A week later, the same orangutan was seen again around Camp Lesik, but this time not alone. The visitor was in the company of Lesan and her child. They appeared comfortable in one another’s company, indicating they had formed a close relationship. The unidentified orangutan followed Lesan and her child wherever they went.
While orangutans are semi-solitary and territorial individuals, some will still socialise with other orangutans, especially those who have undergone rehabilitation and spent time in Forest School groups. Social skills acquired in Forest School tend to increase the confidence of these individuals when they are released into the wild.

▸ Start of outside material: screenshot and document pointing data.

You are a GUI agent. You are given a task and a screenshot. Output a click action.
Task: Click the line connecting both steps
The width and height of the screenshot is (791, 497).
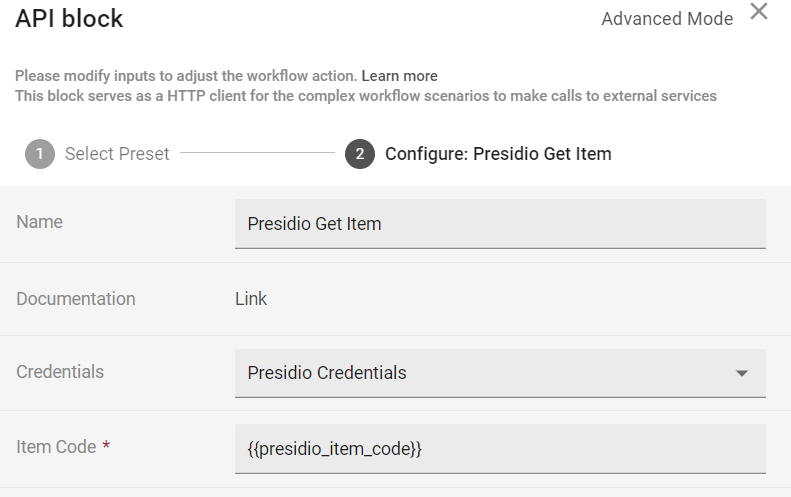point(257,154)
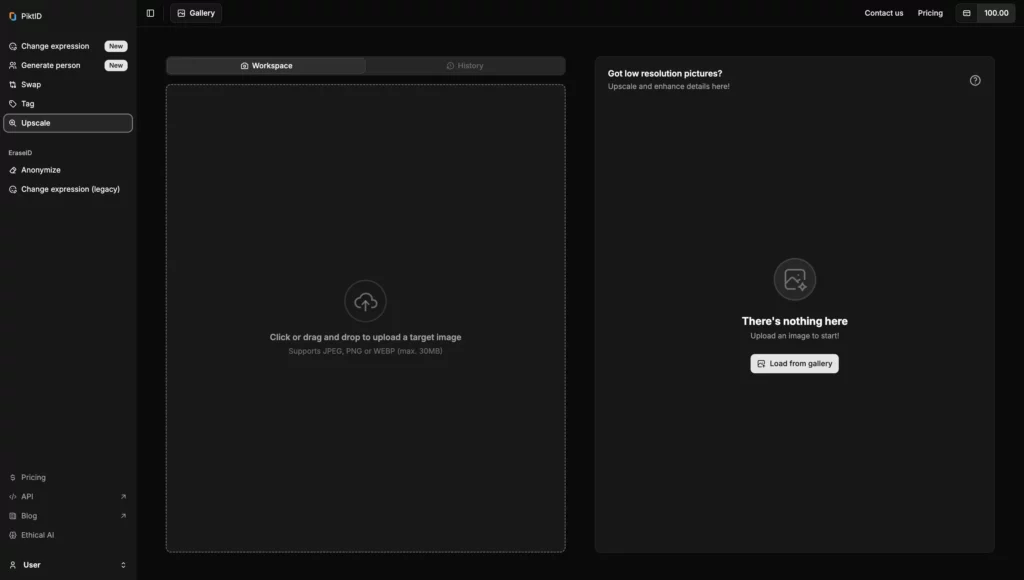Viewport: 1024px width, 580px height.
Task: Open Change expression in sidebar
Action: click(x=55, y=46)
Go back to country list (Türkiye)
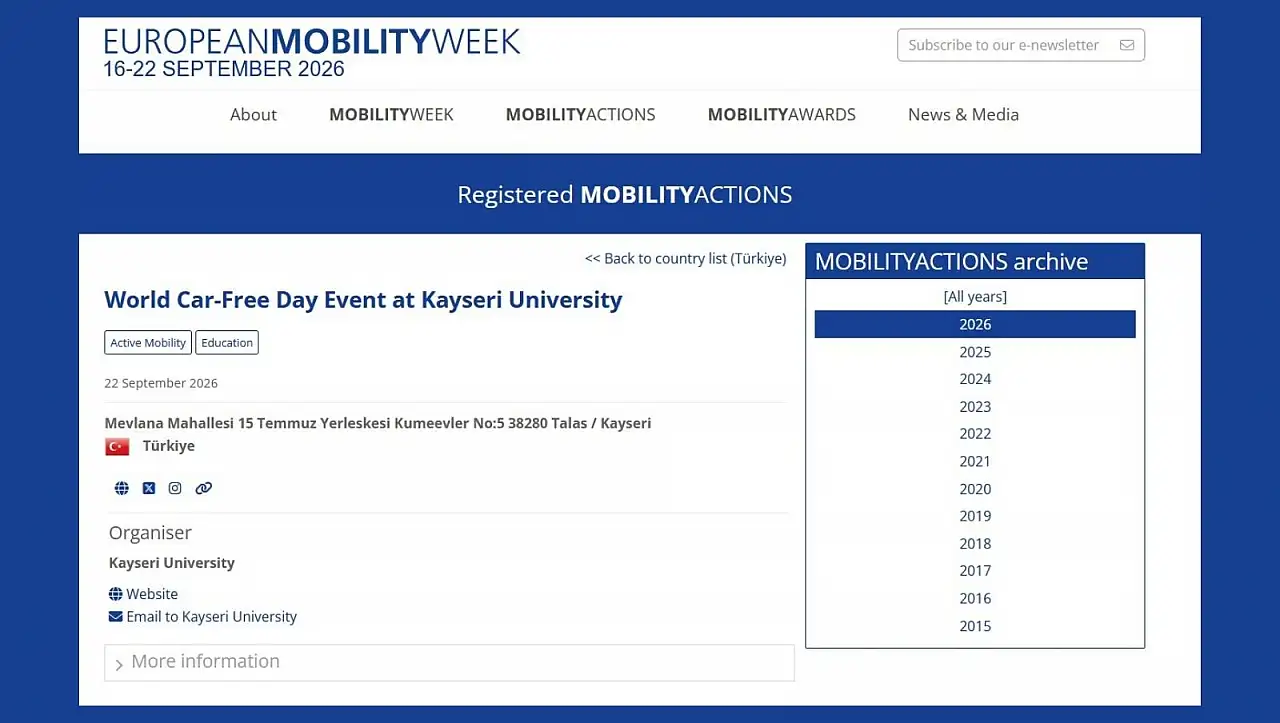The image size is (1280, 723). tap(686, 259)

Orangutan DNA is very similar to that of humans, as are some of their social behaviours: Orangutans will also play, coerce, touch, hug, hold each other, and spend time together. Some of these behaviours were observed in the mystery orangutan when socialising with Lesan and her family. For example, the PRM team saw them eating and sharing palm fruit (Elaeis) and leaves (Adiantum peruvianum), with the unidentified orangutan even requesting fruit from Lesan.
After filling up on fruits and leaves, the group re-entered the forest and headed toward the Pehpan River. This new friendship is exciting news from our team based in the forest. Hopefully, in the future, many more orangutans will occupy the Kehje Sewen Forest.